■ YOUR TASK ■
Every record below is to be retyped exactly, with any pictures left out.
(GIVEN DATA)
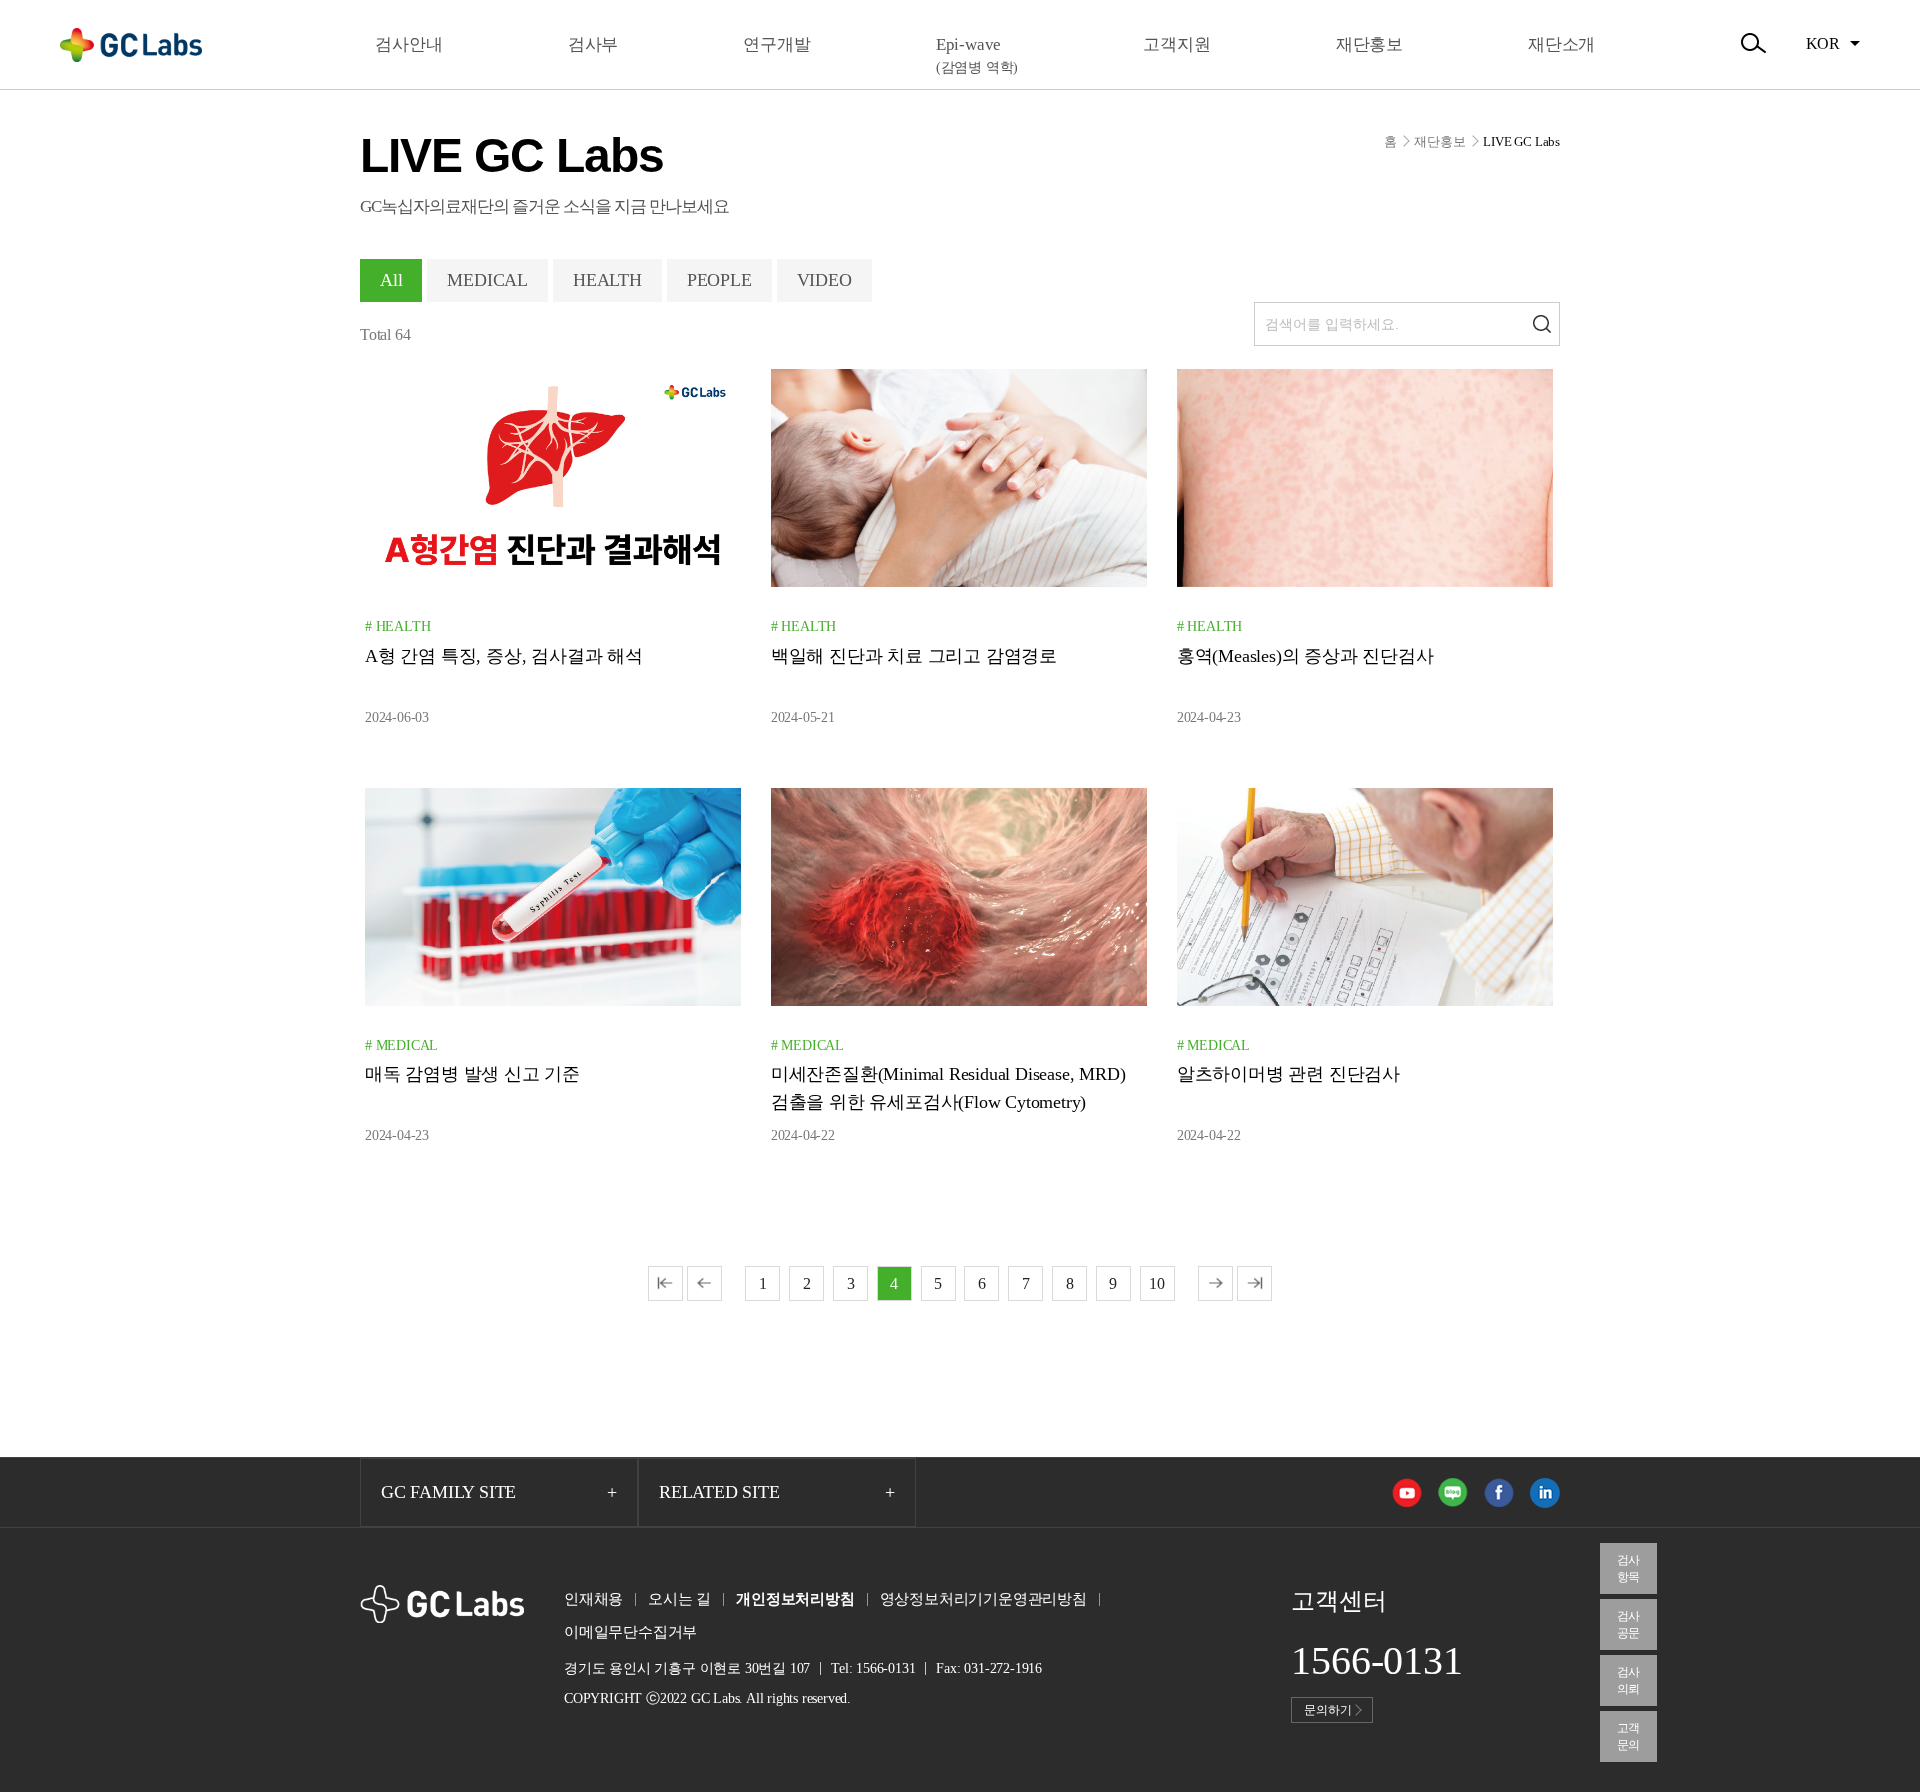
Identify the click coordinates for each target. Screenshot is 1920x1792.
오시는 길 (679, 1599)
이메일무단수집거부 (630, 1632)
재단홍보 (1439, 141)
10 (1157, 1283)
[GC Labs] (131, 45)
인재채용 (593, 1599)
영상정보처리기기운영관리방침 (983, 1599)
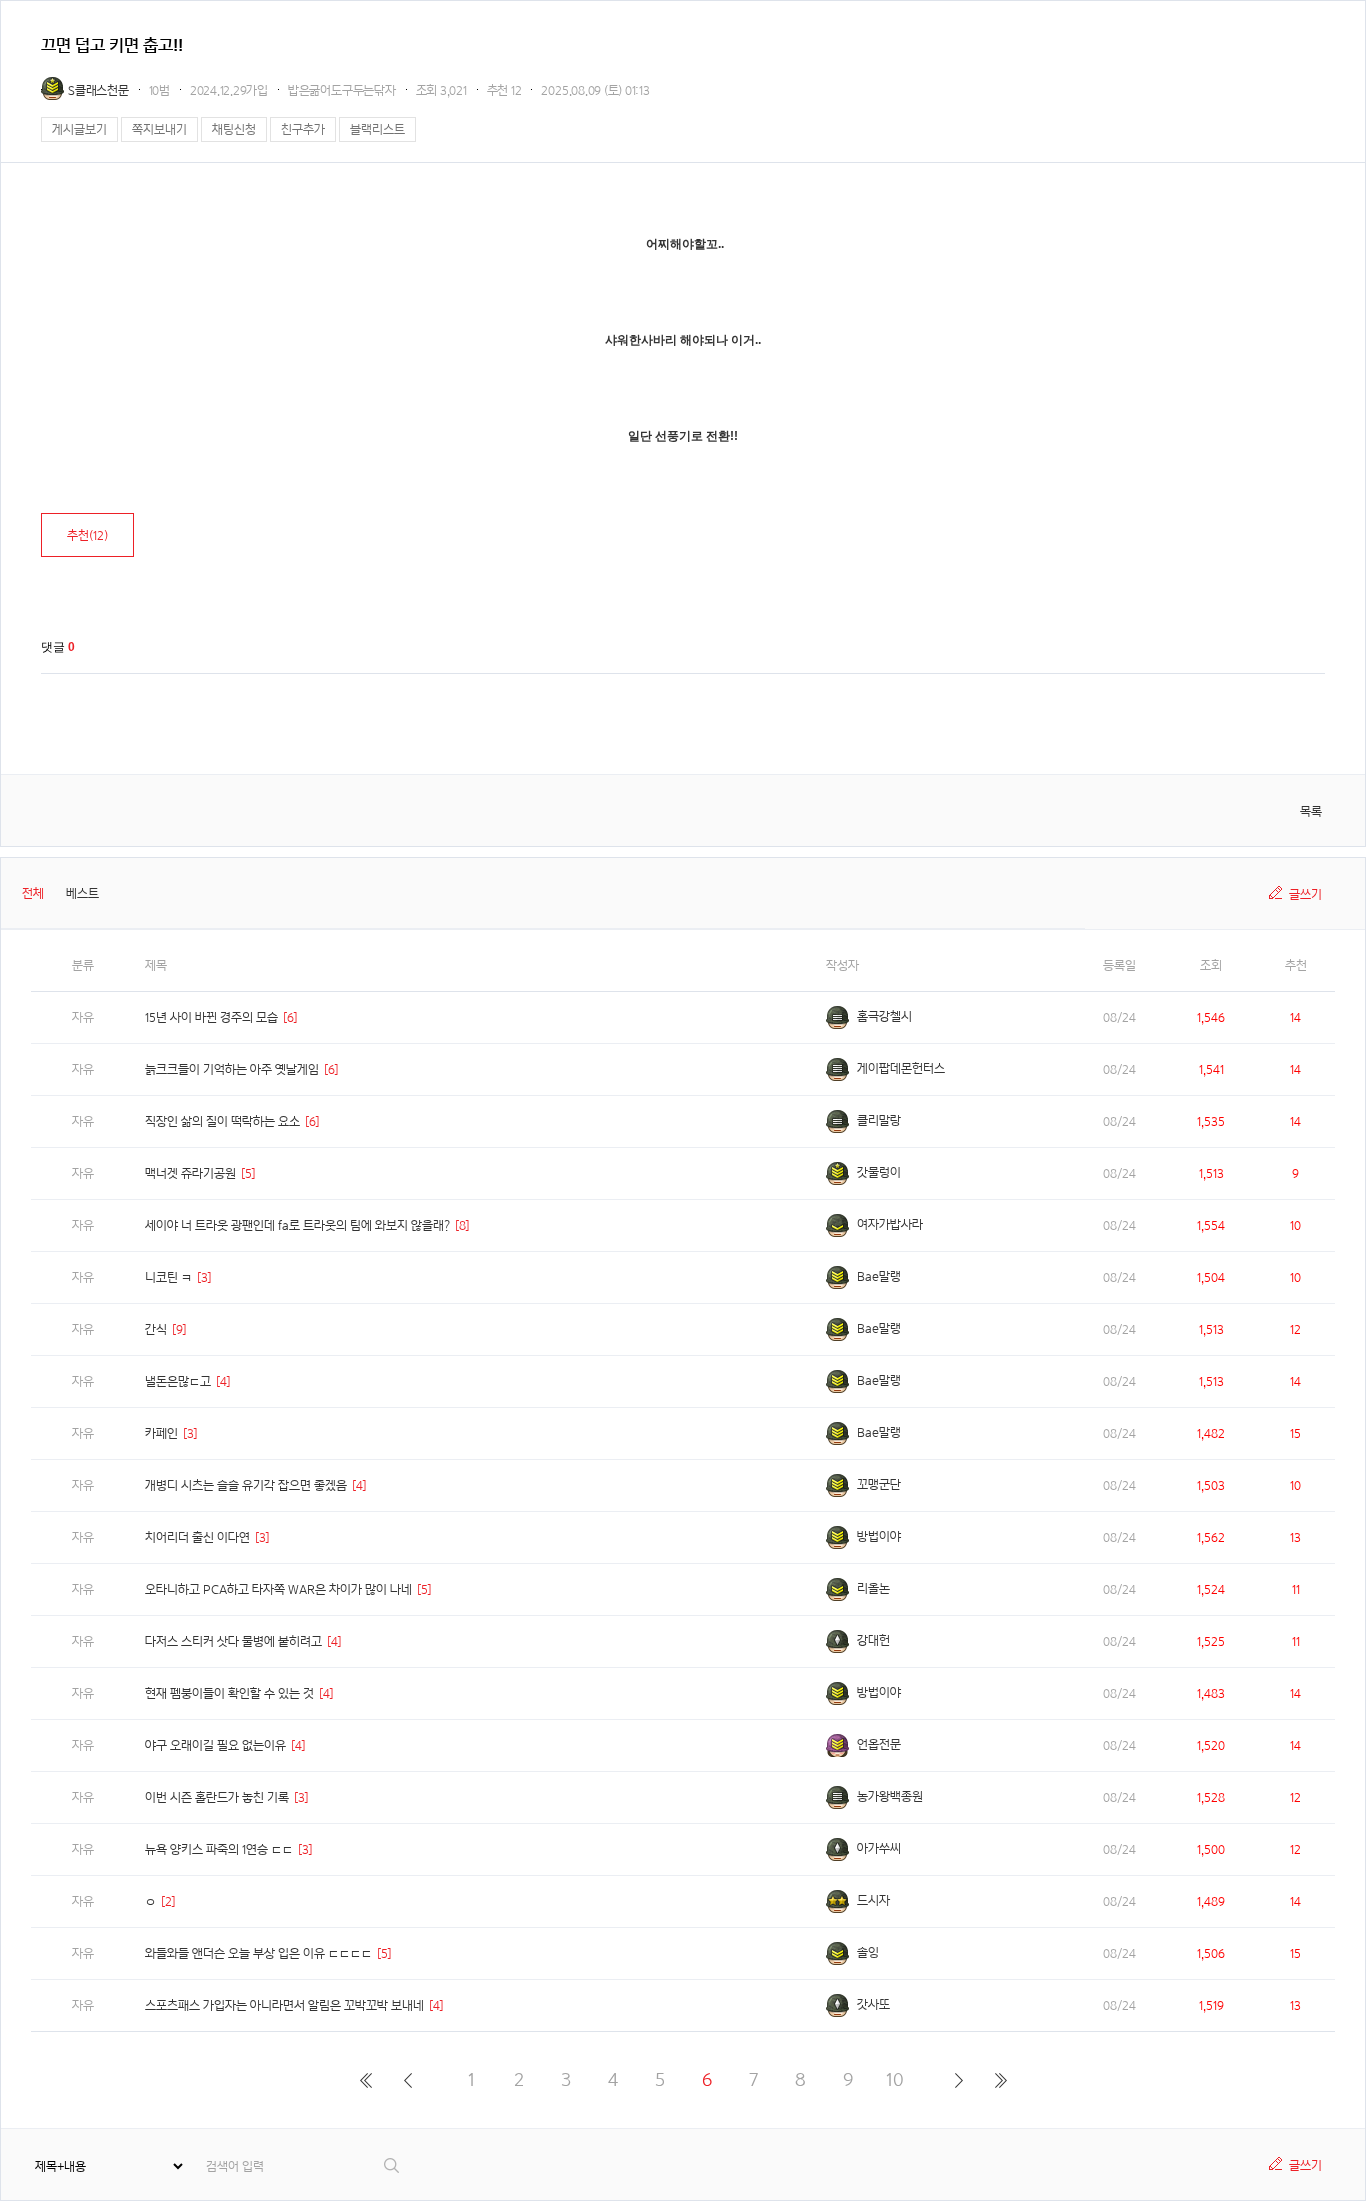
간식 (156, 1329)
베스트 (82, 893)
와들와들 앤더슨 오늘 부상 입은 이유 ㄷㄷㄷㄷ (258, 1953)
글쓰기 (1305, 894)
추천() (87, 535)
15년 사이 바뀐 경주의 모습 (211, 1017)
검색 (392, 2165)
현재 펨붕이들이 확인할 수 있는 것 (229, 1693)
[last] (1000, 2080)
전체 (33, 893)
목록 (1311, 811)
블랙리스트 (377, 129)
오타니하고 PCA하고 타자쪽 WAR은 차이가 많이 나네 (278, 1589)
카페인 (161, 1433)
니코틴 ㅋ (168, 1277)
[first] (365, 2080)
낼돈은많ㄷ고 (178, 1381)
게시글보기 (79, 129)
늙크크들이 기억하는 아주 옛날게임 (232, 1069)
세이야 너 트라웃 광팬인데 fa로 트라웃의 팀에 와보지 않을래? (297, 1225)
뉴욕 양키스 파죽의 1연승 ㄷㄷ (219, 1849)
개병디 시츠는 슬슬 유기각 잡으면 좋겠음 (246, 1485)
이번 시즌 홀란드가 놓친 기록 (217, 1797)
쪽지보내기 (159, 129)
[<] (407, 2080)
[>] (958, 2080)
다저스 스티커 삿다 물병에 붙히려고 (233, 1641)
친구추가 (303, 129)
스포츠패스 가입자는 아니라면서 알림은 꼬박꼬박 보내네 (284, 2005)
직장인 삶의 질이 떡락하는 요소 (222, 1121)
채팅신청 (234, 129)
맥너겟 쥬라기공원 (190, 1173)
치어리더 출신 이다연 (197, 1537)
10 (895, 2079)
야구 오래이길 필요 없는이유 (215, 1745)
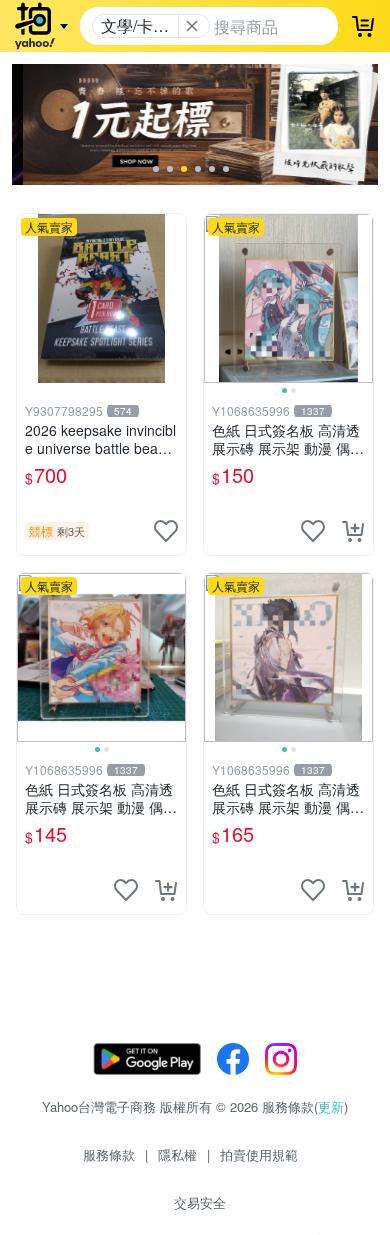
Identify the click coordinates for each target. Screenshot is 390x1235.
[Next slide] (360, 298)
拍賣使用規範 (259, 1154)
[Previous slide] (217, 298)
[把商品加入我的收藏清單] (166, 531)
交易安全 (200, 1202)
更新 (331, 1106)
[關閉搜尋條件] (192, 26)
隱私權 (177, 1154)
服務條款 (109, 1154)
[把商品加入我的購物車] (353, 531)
(End GIVEN DATA)
■ RESPONSE FOR THIS EXERCISE ■
Identify the click coordinates for each target. Screenshot is 1920x1792.
오시는 길 (679, 1599)
이메일무단수집거부 (630, 1632)
재단홍보 (1439, 141)
10 (1157, 1283)
[GC Labs] (131, 45)
인재채용 (593, 1599)
영상정보처리기기운영관리방침 (983, 1599)
간식 (156, 1329)
베스트 (82, 893)
와들와들 앤더슨 오늘 부상 입은 이유 ㄷㄷㄷㄷ (258, 1953)
글쓰기 (1305, 894)
추천() (87, 535)
15년 사이 바뀐 경주의 모습 (211, 1017)
검색 (392, 2165)
현재 펨붕이들이 확인할 수 있는 것 (229, 1693)
[last] (1000, 2080)
전체 (33, 893)
목록 (1311, 811)
블랙리스트 (377, 129)
오타니하고 PCA하고 타자쪽 WAR은 차이가 많이 나네 (278, 1589)
카페인 (161, 1433)
니코틴 ㅋ (168, 1277)
[first] (365, 2080)
낼돈은많ㄷ고 (178, 1381)
게시글보기 (79, 129)
늙크크들이 기억하는 아주 옛날게임 (232, 1069)
세이야 너 트라웃 광팬인데 fa로 트라웃의 팀에 와보지 않을래? (297, 1225)
뉴욕 양키스 파죽의 1연승 ㄷㄷ (219, 1849)
개병디 시츠는 슬슬 유기각 잡으면 좋겠음 (246, 1485)
이번 시즌 홀란드가 놓친 기록 (217, 1797)
쪽지보내기 (159, 129)
[<] (407, 2080)
[>] (958, 2080)
다저스 스티커 삿다 물병에 붙히려고 (233, 1641)
친구추가 (303, 129)
스포츠패스 가입자는 아니라면서 알림은 꼬박꼬박 보내네 (284, 2005)
직장인 삶의 질이 떡락하는 요소 (222, 1121)
채팅신청 (234, 129)
맥너겟 쥬라기공원 (190, 1173)
치어리더 출신 이다연 (197, 1537)
10 (895, 2079)
야구 오래이길 필요 없는이유 (215, 1745)
Identify the click coordinates for each target. Screenshot is 390x1235.
[Next slide] (360, 298)
拍賣使用規範 (259, 1154)
[Previous slide] (217, 298)
[把商品加入我的收藏清單] (166, 531)
交易安全 (200, 1202)
更新 (331, 1106)
[關閉搜尋條件] (192, 26)
隱私權 (177, 1154)
服務條款 (109, 1154)
[把商品加入我的購物車] (353, 531)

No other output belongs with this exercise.